The third part of the questionnaire investigated aspects that may be related to stigmatization. The intensity of healthcare worker contact with COVID-19 patients was surveyed, and three responses were included: “no contact”; “only occasional contact for a few minutes with personal protective equipment (PPE)”; and “close daily contact with PPE”. Participants were also asked whether or not they had neighbors, relatives, or co-workers who were aware that they worked in hospitals or clinics, or that they were in contact with Coronavirus-infected individuals.

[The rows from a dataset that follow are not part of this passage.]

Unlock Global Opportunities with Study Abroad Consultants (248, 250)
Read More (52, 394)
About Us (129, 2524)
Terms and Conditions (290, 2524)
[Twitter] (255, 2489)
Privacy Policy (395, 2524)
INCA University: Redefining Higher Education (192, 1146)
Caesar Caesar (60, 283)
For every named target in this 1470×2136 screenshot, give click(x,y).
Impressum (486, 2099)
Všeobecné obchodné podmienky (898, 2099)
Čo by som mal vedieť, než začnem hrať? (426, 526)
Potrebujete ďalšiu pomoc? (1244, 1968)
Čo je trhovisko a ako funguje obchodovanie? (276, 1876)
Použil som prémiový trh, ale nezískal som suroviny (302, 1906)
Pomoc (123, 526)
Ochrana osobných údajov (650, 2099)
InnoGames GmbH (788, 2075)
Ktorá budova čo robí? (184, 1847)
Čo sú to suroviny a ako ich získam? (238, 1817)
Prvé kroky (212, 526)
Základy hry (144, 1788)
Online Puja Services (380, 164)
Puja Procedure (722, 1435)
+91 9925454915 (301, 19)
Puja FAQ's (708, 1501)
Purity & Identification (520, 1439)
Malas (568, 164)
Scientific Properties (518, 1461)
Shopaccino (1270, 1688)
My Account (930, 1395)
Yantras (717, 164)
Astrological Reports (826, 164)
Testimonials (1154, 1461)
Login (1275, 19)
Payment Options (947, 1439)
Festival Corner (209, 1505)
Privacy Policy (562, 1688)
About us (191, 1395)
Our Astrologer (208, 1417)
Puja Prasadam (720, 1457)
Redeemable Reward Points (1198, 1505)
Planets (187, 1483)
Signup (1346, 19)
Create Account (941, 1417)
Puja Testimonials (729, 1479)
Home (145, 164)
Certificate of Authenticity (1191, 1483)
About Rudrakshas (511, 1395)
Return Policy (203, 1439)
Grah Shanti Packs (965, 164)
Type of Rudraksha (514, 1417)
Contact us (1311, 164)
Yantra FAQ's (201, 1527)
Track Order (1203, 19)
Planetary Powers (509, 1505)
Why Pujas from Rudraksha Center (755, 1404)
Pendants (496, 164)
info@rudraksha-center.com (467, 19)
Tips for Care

Moreover, the questionnaire investigated whether participants were willing to get a COVID-19 vaccine if it were to become available. The responses to this question included “I will not take it”; “I will take it without fear”; and “I will take it despite fear of its side effects”.

Data collection

A detailed explanation of the study was presented to healthcare workers at participating hospitals and clinics. The researchers distributed paper questionnaires directly to healthcare workers. Each questionnaire had a cover letter explaining the study, its aims, and how to complete and return the form. Participants had to sign consent forms and the self-completed questionnaires were returned to the researchers directly.

Statistical analysis

The Statistical Package for the Social Sciences (SPSS) software, version 23.0, was used for descriptive analysis. This included demographic characteristics of participants and frequency distributions of their responses to questionnaire items and to each subscale. The responses captured on a 1–5 scale were used to calculate means and standard deviations for each questionnaire item. Inferential statistics were conducted to test the correlations between stigma and different demographic variables. Chi-square test and post-hoc analysis using Tukey’s test where appropriate. The statistical significance level was set at (0.05).

Questionnaire reliability

Internal consistency reliability of the COVID-19 stigma Scale was measured by Cronbach’s alpha and corrected item-total correlations. A Cronbach’s alpha of 0.80 or higher implied acceptable reliability.

Questionnaire validity

A confirmatory factor analysis (CFA) was performed with maximum likelihood using AMOS version 23 data analysis software (Analysis of Moment Structures). Validation was conducted with a two-step approach was used. First: was dividing the sample into two parts then we underwent EFA on the first 350 participants. construct validity of the stigma scales was assessed we performed an EFA by a principal factor extraction method for the EFA cohort, with the factor obliquely rotated using the Promax criterion. The Kaiser-Meyer- Olkin measure and Bartlett test of sphericity were performed to ensure the appropriate use of factor analysis. Eigenvalues > 1.0 and the scree plot with the number of factors that explained > 5% of the variance were used to define the number of factors retained [17, 18]. To develop a practical and concise measurement tool we considered items acceptable if the loading coefficient was > 0.40.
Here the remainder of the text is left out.